**** MATERIAL PROVIDED

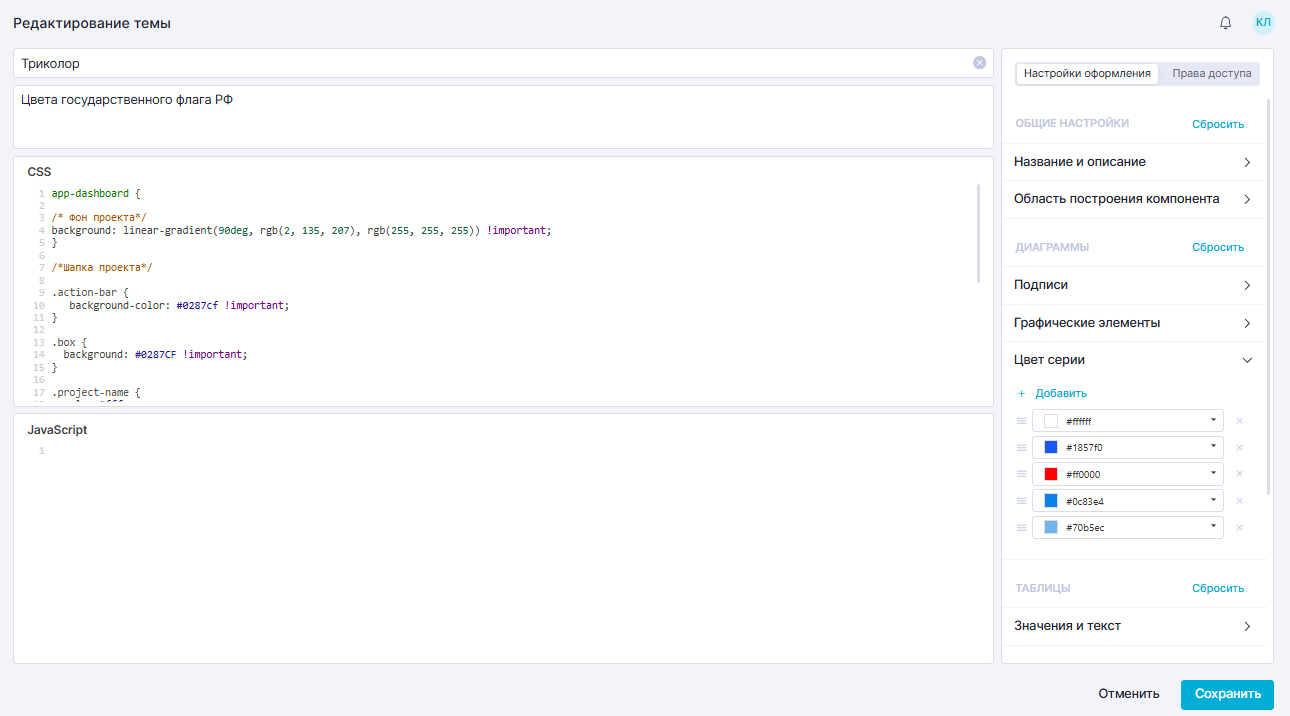
Task: Clear the theme name field with X icon
Action: click(979, 63)
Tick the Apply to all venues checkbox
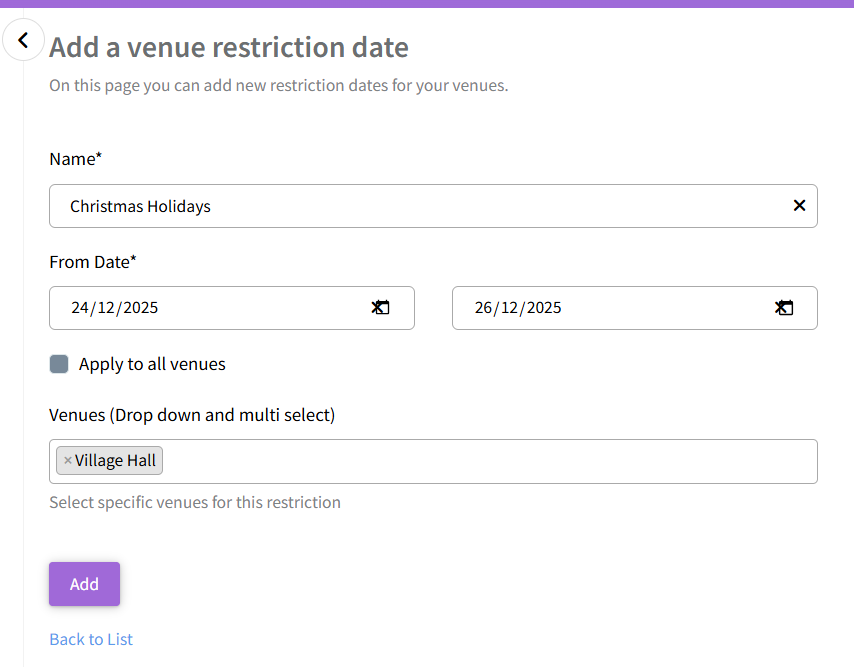The height and width of the screenshot is (667, 854). pos(59,364)
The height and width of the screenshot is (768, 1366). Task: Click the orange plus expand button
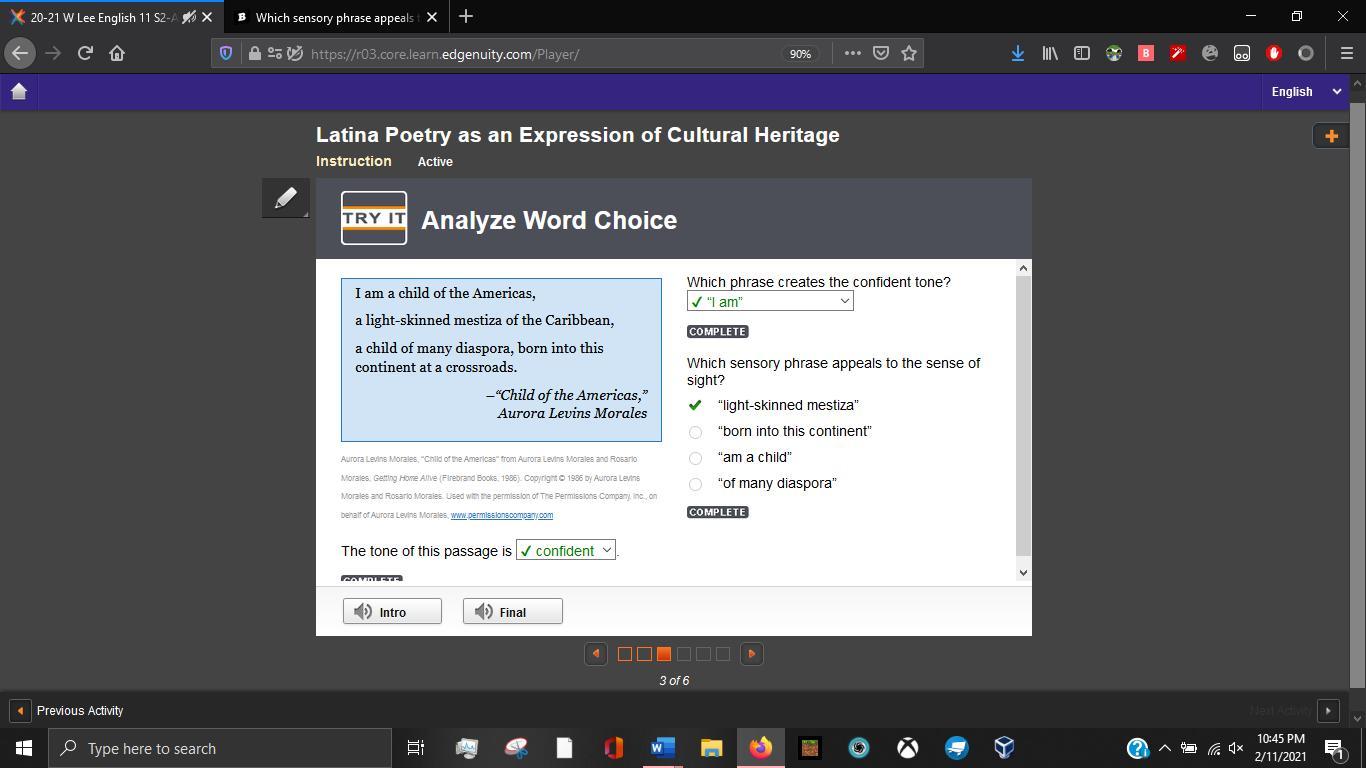(1331, 136)
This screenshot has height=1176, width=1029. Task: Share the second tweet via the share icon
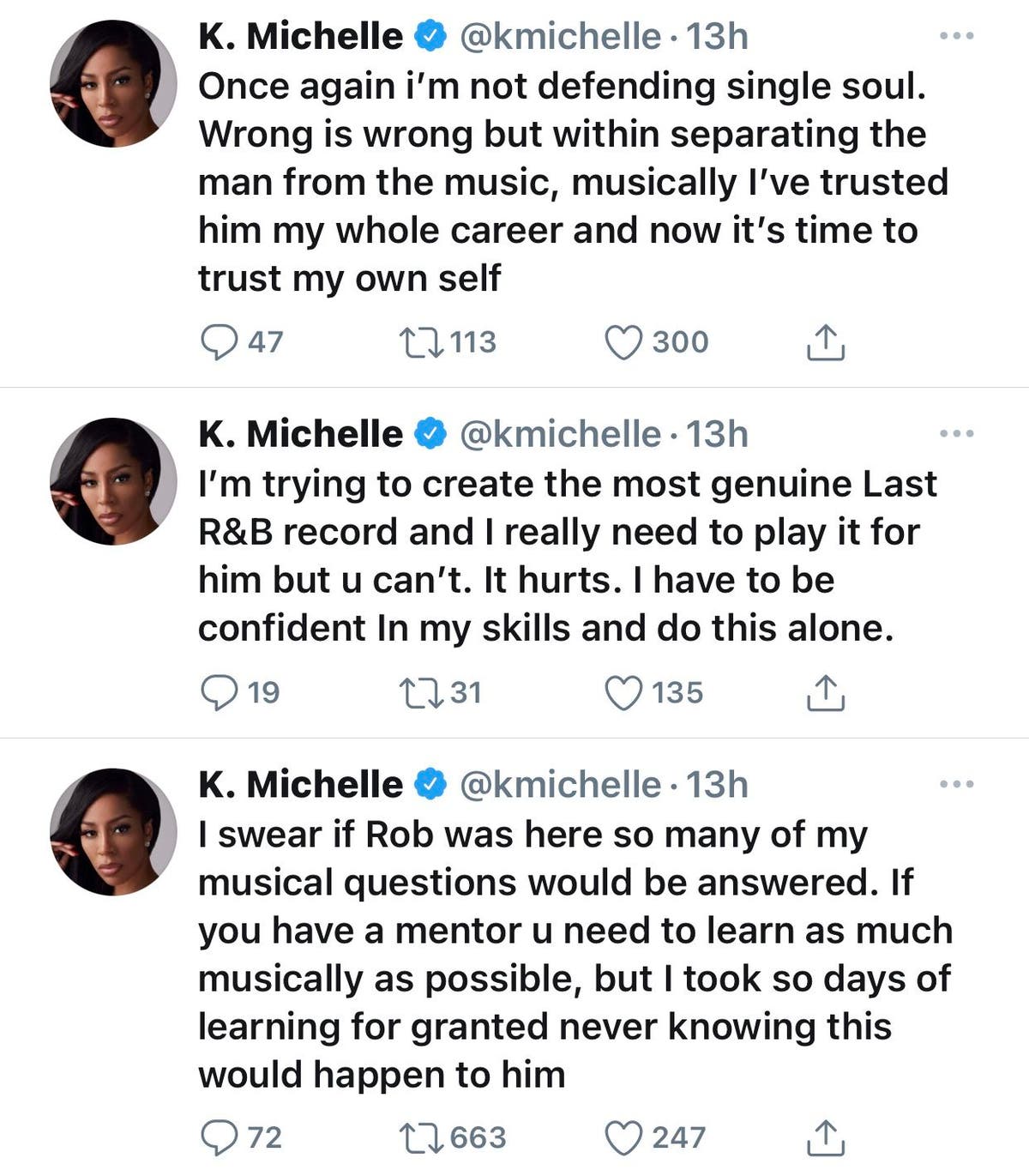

********

Rewrite the items, starting at the line that contains "The height and width of the screenshot is (768, 1366)." and ending at the last of the items, with "orange" changed to "green" and nothing else altered. Leave the pictures out.

The height and width of the screenshot is (768, 1366). Task: Click the green plus expand button
(1331, 136)
This screenshot has height=1176, width=1029. Task: Share the second tweet via the share icon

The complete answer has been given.